EXCERPTED RECORDS:
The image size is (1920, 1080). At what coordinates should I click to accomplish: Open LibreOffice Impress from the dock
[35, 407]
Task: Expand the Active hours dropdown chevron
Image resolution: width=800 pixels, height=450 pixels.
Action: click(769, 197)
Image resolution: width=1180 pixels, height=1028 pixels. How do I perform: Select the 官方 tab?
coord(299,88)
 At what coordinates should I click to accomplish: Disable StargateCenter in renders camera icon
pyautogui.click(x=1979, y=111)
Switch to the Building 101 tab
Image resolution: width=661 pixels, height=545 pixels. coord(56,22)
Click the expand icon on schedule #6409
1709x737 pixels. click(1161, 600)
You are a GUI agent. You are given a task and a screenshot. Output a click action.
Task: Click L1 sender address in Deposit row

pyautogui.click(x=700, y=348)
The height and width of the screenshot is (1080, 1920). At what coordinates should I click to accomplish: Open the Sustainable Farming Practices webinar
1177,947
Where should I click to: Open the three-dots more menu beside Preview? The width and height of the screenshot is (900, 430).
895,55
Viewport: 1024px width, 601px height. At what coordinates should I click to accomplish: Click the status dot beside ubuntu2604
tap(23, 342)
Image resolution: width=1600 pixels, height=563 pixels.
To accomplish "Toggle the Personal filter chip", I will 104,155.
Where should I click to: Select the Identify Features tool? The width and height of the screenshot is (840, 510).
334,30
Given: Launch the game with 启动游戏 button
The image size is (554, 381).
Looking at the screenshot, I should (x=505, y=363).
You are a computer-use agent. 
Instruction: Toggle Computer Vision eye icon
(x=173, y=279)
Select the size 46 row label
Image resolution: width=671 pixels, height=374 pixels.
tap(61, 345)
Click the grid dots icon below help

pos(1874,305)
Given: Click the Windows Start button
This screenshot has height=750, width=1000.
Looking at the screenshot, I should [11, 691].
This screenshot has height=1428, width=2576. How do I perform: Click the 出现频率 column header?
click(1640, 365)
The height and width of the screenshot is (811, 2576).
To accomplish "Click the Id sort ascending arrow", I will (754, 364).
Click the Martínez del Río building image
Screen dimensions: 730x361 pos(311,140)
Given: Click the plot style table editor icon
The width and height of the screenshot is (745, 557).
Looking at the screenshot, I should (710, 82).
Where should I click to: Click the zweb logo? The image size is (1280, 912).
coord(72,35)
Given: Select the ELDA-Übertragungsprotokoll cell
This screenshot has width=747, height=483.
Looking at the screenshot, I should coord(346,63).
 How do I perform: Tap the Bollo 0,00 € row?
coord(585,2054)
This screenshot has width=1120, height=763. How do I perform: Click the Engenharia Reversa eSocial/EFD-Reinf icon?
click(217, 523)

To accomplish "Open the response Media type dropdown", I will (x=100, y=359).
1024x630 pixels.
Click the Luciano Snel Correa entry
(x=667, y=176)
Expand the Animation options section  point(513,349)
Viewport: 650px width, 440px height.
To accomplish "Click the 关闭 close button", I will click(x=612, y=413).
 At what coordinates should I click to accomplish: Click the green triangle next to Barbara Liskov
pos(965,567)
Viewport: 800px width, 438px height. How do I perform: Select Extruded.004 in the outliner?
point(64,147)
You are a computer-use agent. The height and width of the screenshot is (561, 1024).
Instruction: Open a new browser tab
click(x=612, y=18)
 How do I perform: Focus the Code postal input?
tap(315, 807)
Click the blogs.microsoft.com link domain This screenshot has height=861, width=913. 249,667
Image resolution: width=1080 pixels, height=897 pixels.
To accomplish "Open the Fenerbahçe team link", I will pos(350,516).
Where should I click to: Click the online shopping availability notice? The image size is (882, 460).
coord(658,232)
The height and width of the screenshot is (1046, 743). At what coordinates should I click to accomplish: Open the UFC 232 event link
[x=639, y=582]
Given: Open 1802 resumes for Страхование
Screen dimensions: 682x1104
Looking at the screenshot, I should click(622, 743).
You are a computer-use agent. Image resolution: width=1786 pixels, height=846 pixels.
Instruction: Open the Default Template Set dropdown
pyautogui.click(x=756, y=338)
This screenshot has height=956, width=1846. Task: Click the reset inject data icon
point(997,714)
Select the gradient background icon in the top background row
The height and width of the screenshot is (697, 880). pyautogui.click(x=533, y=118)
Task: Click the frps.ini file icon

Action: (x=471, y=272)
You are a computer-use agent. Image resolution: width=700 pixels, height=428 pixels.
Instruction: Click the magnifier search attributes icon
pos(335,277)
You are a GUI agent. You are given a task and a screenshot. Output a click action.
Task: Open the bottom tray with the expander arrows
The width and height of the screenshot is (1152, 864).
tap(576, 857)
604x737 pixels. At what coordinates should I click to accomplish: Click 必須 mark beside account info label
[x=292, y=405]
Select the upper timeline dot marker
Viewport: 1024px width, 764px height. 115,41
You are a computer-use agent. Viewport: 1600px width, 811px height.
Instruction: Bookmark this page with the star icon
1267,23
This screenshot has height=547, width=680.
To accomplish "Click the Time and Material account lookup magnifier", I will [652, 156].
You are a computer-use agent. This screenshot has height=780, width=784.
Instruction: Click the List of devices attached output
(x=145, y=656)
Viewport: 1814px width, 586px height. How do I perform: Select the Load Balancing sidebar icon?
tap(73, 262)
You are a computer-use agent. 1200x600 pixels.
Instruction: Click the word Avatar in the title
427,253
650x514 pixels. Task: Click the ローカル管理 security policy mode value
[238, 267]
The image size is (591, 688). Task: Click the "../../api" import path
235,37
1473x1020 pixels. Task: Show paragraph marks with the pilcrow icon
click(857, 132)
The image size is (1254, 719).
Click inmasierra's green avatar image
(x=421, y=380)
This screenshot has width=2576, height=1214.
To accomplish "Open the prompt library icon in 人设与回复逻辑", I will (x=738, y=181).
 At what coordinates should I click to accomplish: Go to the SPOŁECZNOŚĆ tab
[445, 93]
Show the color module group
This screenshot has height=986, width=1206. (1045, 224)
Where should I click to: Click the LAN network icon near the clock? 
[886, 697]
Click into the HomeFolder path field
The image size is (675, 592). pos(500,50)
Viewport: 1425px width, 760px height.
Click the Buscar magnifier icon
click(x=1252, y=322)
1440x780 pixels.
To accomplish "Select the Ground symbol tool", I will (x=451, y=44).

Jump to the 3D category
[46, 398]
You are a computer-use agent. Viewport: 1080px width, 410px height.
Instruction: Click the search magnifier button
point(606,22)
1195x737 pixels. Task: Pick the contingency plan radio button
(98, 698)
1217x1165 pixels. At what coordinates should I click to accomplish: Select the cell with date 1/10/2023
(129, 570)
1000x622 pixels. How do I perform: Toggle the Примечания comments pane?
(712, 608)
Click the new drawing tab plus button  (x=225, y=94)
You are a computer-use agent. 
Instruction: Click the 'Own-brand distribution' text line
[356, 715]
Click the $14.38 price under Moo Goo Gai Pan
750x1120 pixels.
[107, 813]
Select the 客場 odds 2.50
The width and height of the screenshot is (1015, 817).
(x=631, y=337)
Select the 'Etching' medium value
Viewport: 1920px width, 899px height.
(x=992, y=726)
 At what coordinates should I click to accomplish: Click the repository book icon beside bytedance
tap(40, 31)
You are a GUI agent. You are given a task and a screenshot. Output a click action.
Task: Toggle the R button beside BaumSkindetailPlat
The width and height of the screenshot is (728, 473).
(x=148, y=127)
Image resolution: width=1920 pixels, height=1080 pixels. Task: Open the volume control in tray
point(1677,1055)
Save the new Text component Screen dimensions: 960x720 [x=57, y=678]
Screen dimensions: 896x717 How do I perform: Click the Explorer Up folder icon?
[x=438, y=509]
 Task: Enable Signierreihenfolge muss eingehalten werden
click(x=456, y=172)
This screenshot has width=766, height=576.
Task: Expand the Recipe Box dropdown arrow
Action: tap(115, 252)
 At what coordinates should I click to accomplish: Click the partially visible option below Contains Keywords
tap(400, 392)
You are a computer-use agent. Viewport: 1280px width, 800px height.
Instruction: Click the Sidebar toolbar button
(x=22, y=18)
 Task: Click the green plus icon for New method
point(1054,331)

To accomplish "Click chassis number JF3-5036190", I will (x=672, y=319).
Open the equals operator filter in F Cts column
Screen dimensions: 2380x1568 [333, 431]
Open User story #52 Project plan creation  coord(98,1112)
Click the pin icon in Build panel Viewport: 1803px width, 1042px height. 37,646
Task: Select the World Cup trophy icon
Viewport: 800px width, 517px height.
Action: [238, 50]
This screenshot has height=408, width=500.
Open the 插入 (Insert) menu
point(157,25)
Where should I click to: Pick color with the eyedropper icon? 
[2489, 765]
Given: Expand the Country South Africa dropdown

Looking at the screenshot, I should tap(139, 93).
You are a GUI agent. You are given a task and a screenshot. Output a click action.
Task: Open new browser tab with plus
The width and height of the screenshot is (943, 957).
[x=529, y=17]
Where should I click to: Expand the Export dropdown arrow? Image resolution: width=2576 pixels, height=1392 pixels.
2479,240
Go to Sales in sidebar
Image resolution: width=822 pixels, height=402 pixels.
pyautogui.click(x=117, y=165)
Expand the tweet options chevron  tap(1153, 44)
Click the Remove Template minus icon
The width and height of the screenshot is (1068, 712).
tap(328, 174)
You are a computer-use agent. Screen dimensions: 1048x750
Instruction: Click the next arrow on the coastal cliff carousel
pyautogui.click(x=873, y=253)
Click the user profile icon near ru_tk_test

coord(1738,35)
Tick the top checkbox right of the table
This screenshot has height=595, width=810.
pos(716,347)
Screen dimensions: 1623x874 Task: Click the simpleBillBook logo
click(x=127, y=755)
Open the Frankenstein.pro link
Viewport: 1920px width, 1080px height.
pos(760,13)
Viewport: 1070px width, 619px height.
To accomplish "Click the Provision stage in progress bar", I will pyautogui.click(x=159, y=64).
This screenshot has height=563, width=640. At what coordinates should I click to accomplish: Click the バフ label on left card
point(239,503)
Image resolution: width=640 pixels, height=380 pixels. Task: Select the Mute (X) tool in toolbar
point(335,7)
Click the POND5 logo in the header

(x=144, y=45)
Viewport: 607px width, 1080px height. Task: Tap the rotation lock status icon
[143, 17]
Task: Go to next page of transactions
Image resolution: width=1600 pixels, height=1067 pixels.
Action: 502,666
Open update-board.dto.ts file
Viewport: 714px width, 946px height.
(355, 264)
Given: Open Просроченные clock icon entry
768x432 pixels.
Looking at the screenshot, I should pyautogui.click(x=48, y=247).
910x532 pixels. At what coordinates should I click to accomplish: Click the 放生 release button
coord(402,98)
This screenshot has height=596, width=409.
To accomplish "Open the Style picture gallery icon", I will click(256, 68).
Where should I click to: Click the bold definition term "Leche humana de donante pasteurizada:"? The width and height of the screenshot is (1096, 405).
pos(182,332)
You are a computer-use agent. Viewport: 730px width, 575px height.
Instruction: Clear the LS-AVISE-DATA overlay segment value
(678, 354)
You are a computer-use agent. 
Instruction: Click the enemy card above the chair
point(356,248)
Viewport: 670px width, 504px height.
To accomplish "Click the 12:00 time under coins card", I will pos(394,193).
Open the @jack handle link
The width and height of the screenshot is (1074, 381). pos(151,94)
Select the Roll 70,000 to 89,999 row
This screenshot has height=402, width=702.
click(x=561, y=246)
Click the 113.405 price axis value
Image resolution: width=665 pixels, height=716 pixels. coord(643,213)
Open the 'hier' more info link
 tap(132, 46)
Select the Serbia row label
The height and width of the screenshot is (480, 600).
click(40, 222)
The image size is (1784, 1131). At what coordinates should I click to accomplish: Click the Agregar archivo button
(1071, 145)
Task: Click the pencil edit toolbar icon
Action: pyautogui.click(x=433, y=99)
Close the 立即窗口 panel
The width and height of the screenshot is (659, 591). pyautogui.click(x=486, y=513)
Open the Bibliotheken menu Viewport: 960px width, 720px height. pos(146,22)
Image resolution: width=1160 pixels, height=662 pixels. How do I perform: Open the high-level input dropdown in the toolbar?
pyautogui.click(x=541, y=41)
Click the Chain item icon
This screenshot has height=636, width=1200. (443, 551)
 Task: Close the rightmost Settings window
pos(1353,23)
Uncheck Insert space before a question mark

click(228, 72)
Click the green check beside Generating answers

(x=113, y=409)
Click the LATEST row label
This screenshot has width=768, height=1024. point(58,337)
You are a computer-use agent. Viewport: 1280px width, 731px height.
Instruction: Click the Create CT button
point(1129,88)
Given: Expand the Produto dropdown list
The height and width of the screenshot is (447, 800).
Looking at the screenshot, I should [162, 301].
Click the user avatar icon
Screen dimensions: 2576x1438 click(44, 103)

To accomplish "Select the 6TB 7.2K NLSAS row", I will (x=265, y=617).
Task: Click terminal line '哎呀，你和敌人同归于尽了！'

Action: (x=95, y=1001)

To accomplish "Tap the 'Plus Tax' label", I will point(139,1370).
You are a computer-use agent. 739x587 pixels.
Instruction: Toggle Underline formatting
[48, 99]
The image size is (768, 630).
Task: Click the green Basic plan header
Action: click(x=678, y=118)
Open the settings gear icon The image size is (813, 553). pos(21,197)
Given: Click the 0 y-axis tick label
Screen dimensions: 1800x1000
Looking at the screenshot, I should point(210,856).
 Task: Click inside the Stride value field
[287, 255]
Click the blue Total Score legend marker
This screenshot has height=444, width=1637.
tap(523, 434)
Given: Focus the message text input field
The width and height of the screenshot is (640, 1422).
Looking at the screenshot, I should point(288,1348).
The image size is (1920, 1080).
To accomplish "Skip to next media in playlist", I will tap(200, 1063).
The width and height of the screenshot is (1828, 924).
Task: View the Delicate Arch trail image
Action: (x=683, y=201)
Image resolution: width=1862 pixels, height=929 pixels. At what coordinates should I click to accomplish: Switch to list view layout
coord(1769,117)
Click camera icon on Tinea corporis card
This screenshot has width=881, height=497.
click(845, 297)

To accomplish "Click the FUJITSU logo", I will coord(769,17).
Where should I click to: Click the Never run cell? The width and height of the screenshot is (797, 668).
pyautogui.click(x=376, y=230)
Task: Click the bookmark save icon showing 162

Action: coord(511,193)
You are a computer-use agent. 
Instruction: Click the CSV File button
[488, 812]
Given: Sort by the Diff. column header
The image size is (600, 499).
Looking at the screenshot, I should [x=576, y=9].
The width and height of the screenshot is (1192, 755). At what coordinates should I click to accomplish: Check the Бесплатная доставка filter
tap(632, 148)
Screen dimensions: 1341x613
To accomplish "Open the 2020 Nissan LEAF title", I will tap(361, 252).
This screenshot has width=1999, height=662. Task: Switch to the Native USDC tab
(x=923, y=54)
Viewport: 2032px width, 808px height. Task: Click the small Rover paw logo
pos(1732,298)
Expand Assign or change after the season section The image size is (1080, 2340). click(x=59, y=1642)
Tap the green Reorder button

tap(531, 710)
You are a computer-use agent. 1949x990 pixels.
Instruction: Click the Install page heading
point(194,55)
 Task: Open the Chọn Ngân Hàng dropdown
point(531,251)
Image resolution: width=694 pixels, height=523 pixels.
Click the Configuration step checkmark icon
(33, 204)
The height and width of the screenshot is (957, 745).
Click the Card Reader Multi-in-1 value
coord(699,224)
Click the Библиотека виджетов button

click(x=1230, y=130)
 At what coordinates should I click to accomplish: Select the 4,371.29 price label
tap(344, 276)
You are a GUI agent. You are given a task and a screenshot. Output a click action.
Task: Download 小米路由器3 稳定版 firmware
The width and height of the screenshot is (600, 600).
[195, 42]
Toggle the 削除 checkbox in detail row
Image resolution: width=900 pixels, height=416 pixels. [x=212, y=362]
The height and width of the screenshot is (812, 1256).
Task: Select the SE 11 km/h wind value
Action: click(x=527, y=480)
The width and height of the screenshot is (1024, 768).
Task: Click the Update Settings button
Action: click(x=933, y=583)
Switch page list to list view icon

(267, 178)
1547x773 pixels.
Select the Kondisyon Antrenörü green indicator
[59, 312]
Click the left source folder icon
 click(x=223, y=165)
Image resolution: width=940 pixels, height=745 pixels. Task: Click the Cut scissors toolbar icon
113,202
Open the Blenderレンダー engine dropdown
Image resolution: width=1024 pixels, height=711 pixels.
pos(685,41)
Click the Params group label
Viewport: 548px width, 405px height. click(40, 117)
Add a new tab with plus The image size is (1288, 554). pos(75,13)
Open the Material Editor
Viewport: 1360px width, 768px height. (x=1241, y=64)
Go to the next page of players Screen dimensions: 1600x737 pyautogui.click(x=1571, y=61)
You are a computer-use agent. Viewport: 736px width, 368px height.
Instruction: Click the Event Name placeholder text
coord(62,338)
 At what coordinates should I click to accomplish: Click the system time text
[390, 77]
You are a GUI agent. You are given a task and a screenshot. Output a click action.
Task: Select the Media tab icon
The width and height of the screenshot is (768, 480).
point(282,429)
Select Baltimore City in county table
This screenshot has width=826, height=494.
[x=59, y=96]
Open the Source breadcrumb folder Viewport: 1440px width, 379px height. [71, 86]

YOUR TASK:
Reproduce every line of the items exactly, starting with the line that contains "Click the Params group label" and running down to the end of the items.

OUTPUT FOR THIS EXERCISE:
Click the Params group label
Viewport: 548px width, 405px height. click(40, 117)
Add a new tab with plus The image size is (1288, 554). pos(75,13)
Open the Material Editor
Viewport: 1360px width, 768px height. (x=1241, y=64)
Go to the next page of players Screen dimensions: 1600x737 pyautogui.click(x=1571, y=61)
You are a computer-use agent. Viewport: 736px width, 368px height.
Instruction: Click the Event Name placeholder text
coord(62,338)
 At what coordinates should I click to accomplish: Click the system time text
[390, 77]
You are a GUI agent. You are given a task and a screenshot. Output a click action.
Task: Select the Media tab icon
The width and height of the screenshot is (768, 480).
point(282,429)
Select Baltimore City in county table
This screenshot has width=826, height=494.
[x=59, y=96]
Open the Source breadcrumb folder Viewport: 1440px width, 379px height. [71, 86]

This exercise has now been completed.